# Work instructions:
Word for word, copy the data that follows and skip its pictures.
━━━ Record extracts ━━━
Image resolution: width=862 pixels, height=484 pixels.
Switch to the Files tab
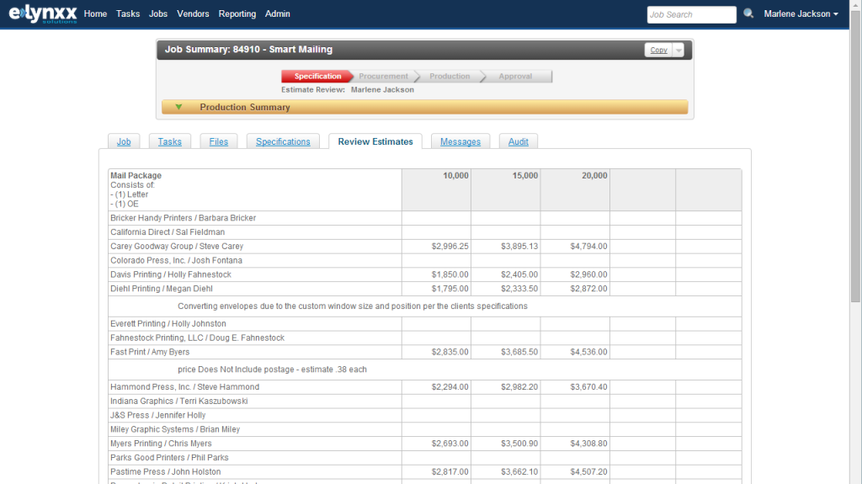pos(218,141)
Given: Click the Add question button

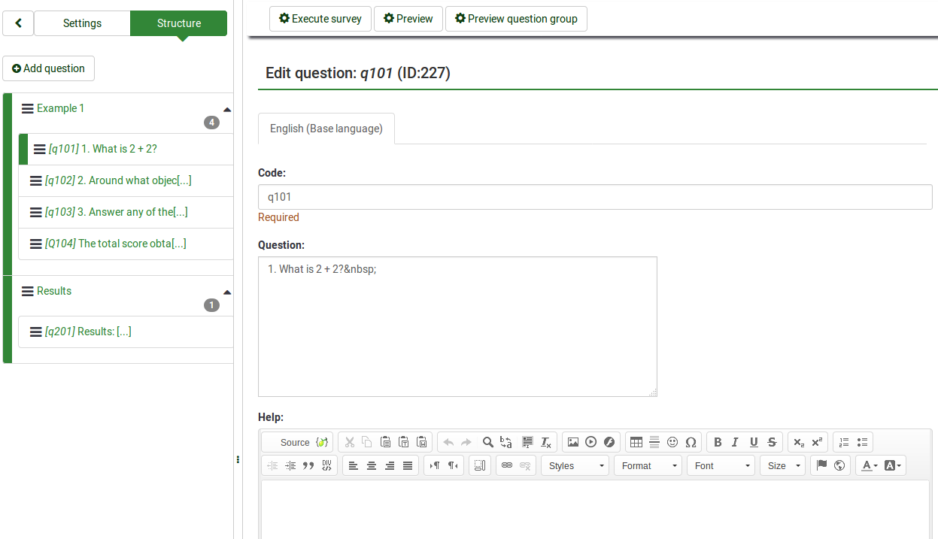Looking at the screenshot, I should (49, 68).
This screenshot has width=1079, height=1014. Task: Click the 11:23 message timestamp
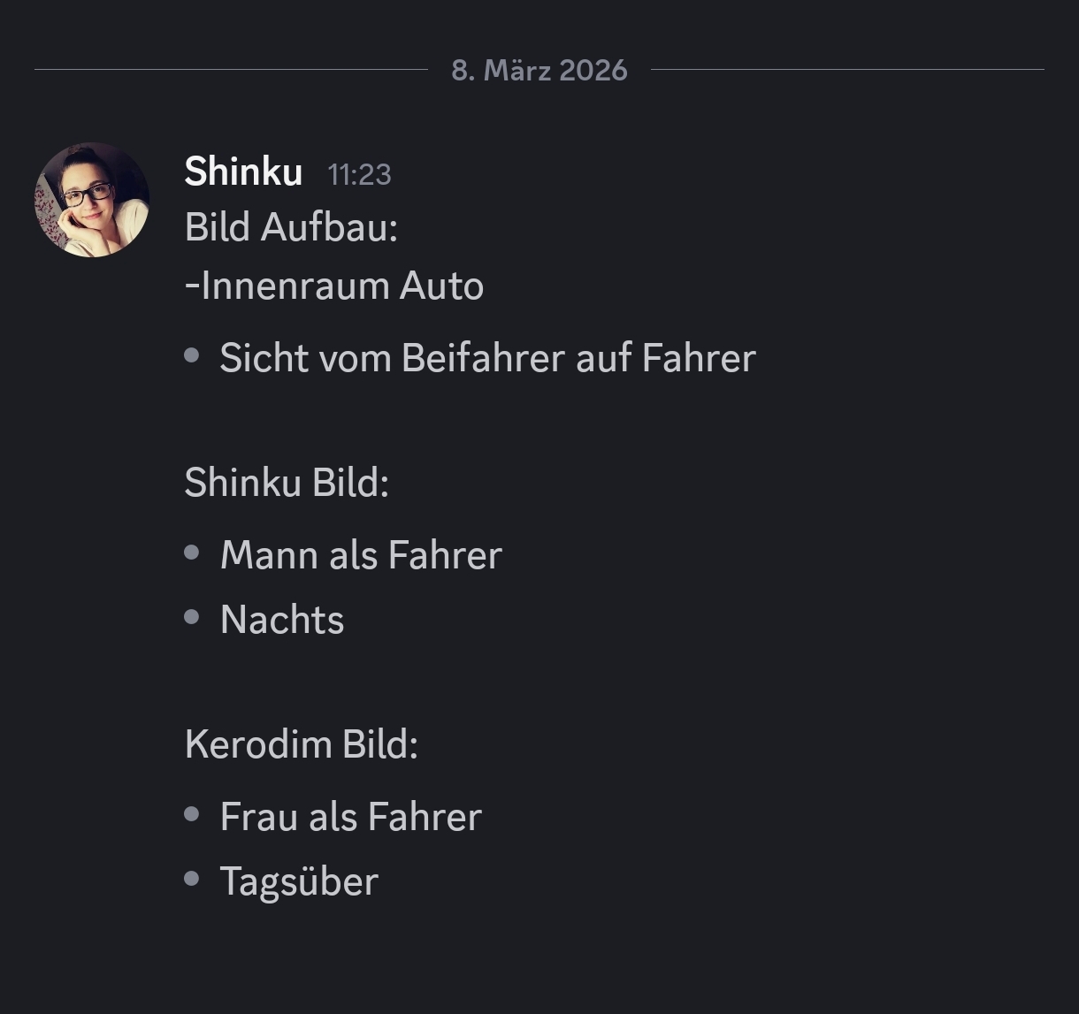(359, 175)
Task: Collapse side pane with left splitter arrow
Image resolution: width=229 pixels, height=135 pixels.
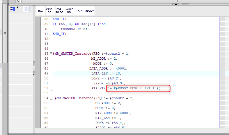Action: pos(34,64)
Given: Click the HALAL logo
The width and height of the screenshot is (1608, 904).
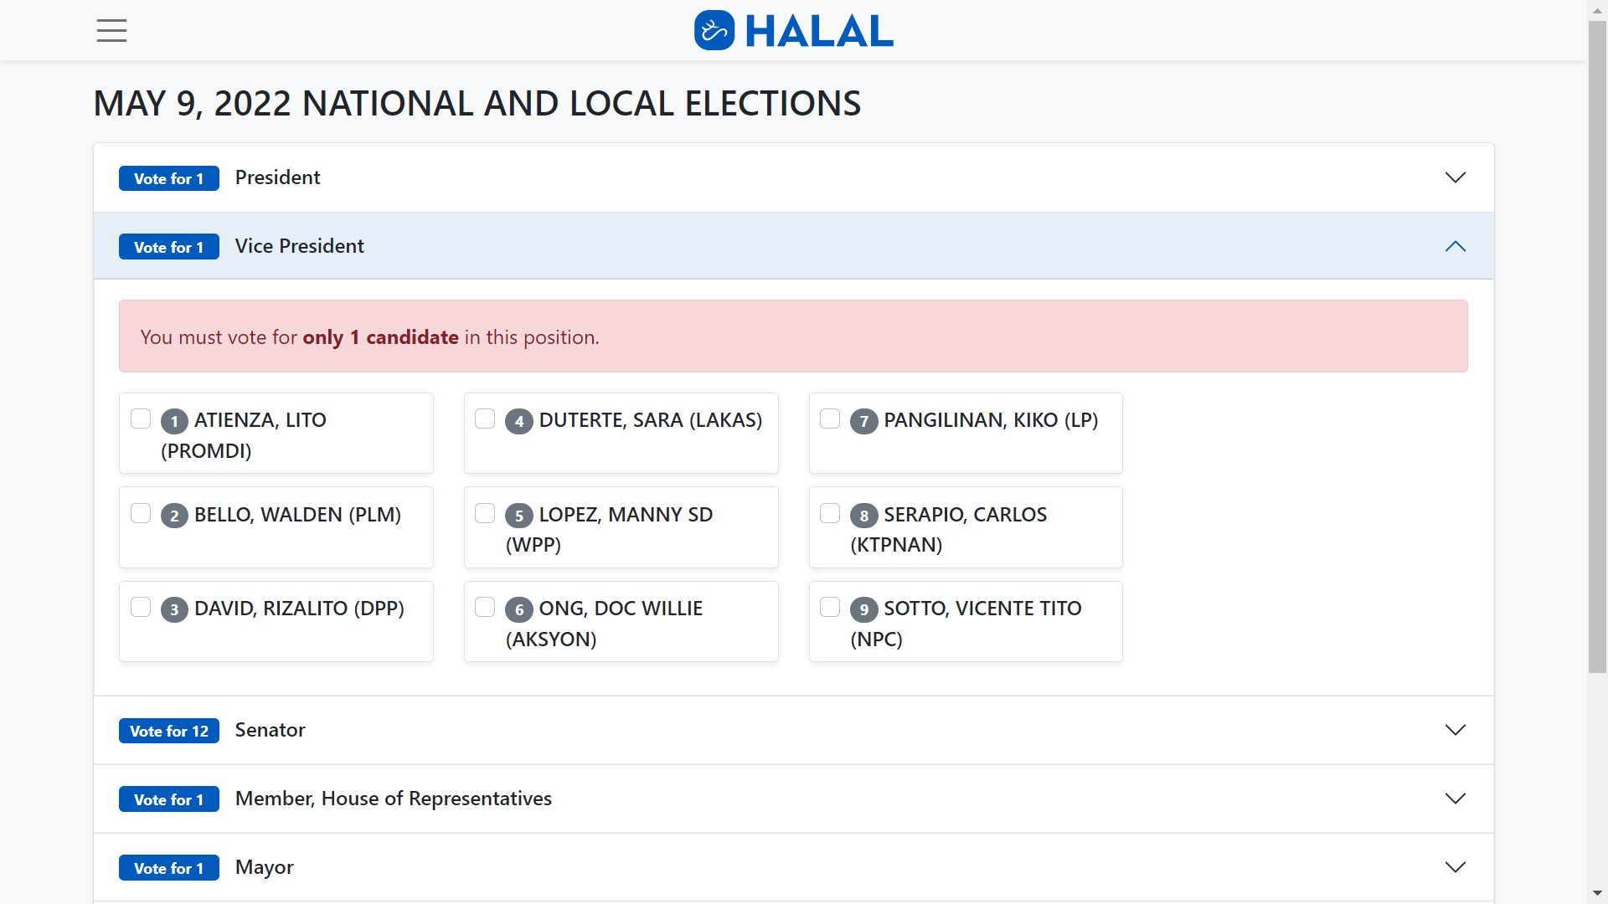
━━━
# Solution to this exercise:
Image resolution: width=862 pixels, height=484 pixels.
Switch to the Files tab
pos(218,141)
Given: Click the Add question button

Looking at the screenshot, I should (49, 68).
This screenshot has width=1079, height=1014. Task: Click the 11:23 message timestamp
(359, 175)
Task: Collapse side pane with left splitter arrow
Image resolution: width=229 pixels, height=135 pixels.
Action: pos(34,64)
Given: Click the HALAL logo
The width and height of the screenshot is (1608, 904).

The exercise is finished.